Surrendered to oh-so-sterile hospital care once again, I distracted myself by studying the many others passing by our room. People of all ages—some obviously outdoor people, but most not—surrounded us with various stages and types of injury. Waiting in the room for a diagnosis, I needed to convince myself that an accident such as this could have easily happened to anyone, eco-parent or not. It could have happened when two kids excitedly flailed their arms after they won the next level of the newest video game, or tripping on a curb, or running with a pencil at school or...
Nature strikes back
Maybe my eco-parenting had nothing to do with these accidents. Maybe people truly living life are prone to accidents. And it’s within those accidents that we develop character. My son, at this point, definitely was a character, and as he is hired by yet another person in the neighbourhood to weed their gardens and mow their lawn, I'm thinking his character, one eye or not, would manage just fine.

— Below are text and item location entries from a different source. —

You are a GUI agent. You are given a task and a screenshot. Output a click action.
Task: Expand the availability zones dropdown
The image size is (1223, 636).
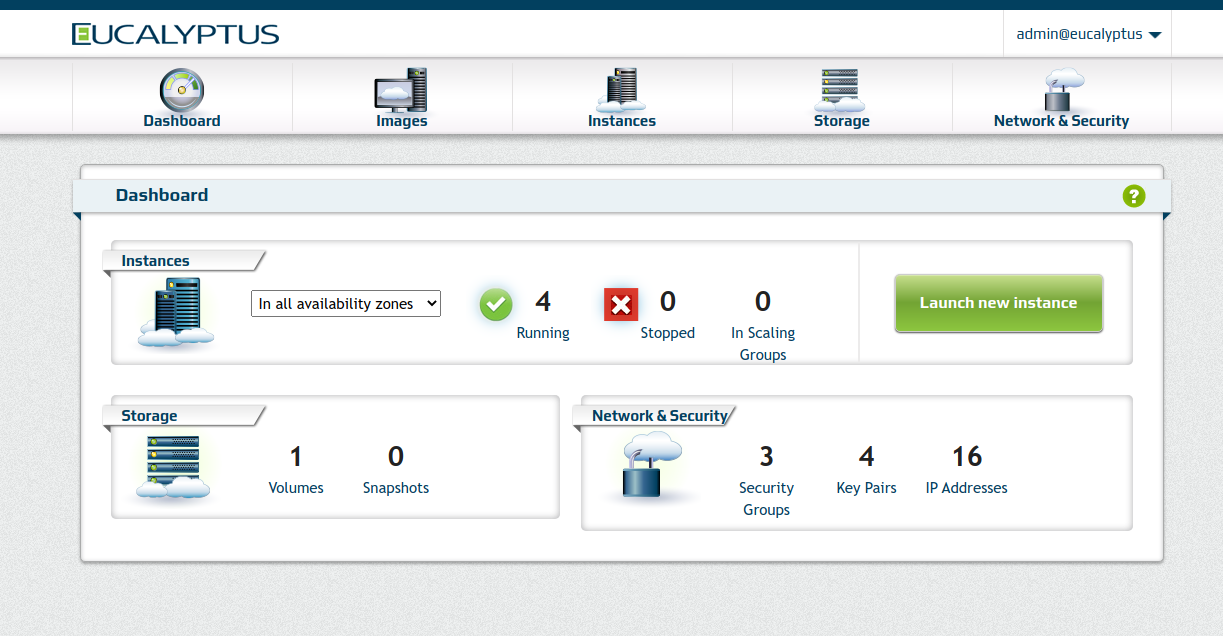(x=345, y=303)
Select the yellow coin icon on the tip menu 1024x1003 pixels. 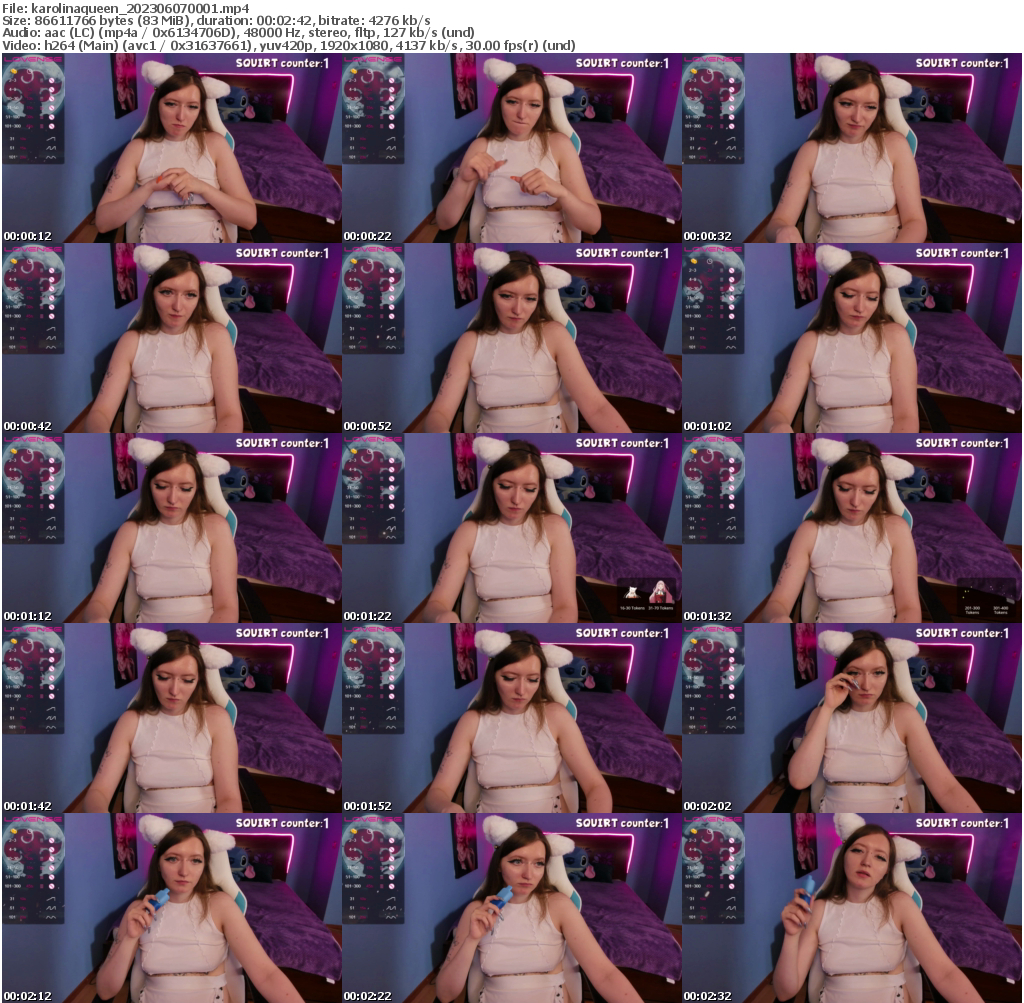(14, 71)

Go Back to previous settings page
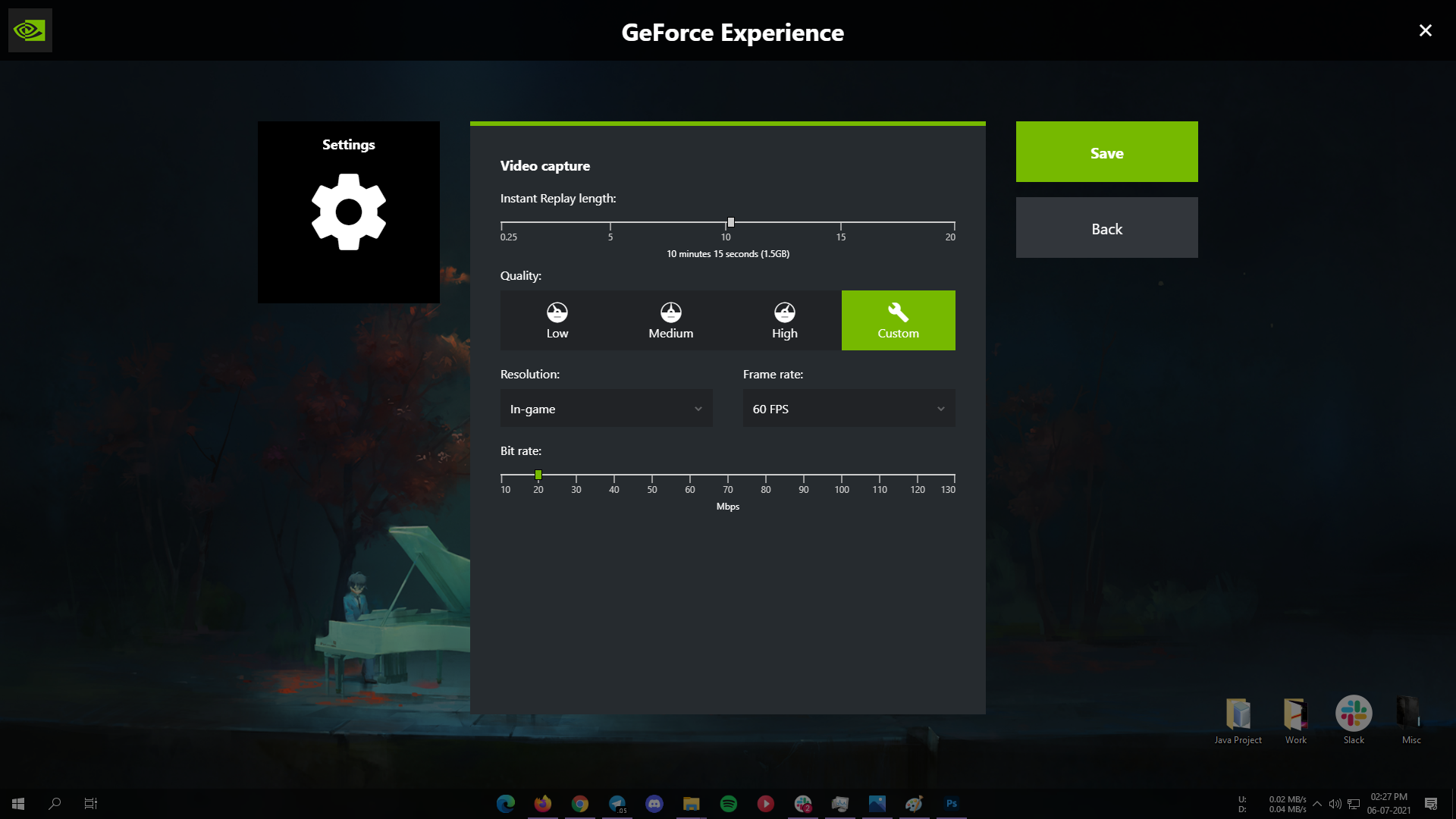pyautogui.click(x=1106, y=228)
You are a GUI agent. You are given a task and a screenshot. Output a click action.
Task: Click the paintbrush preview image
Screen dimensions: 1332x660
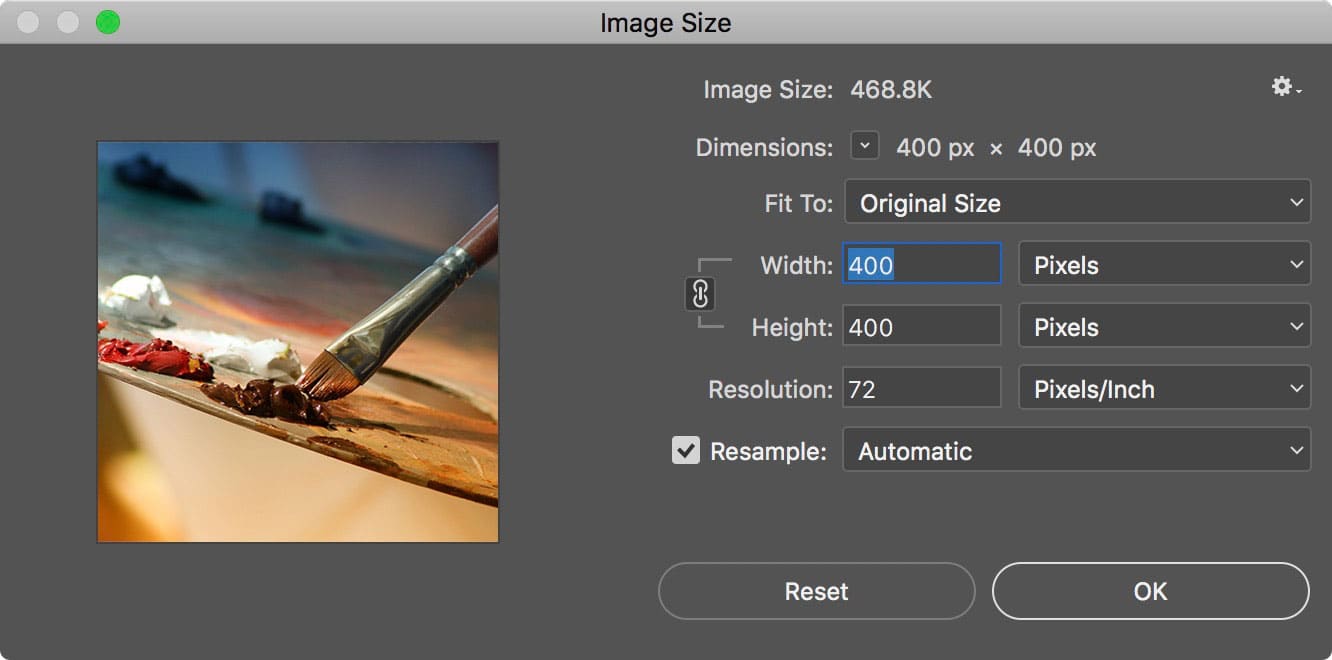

After the doctor finished the tests, she announced that the eyeball is actually the fastest part of the body to heal and he would be fine in five days. The bleeding would stop shortly. That's it: five days. Unbelievable.
But what was truly unbelievable about this whole experience, what makes being an eco-child so amazingly unique in this world, is the story his friend announced to him when he returned to school.
The crow that he fed his crust to everyday at lunch, the one who greeted him every day at school and that I had witnessed that fateful morning, dancing around my son, had actually rallied his crow-friends and dive-bombed the boy that threw the stick at my son's eye, the very next day.
No kidding. I was flabbergasted too.
So perhaps when you contemplate whether or not to encourage your child to connect and empathize with the real outdoor world, know that those that live around us, asking for nothing, but supporting our every breath, are silently watching our children. Their children. And they have their backs.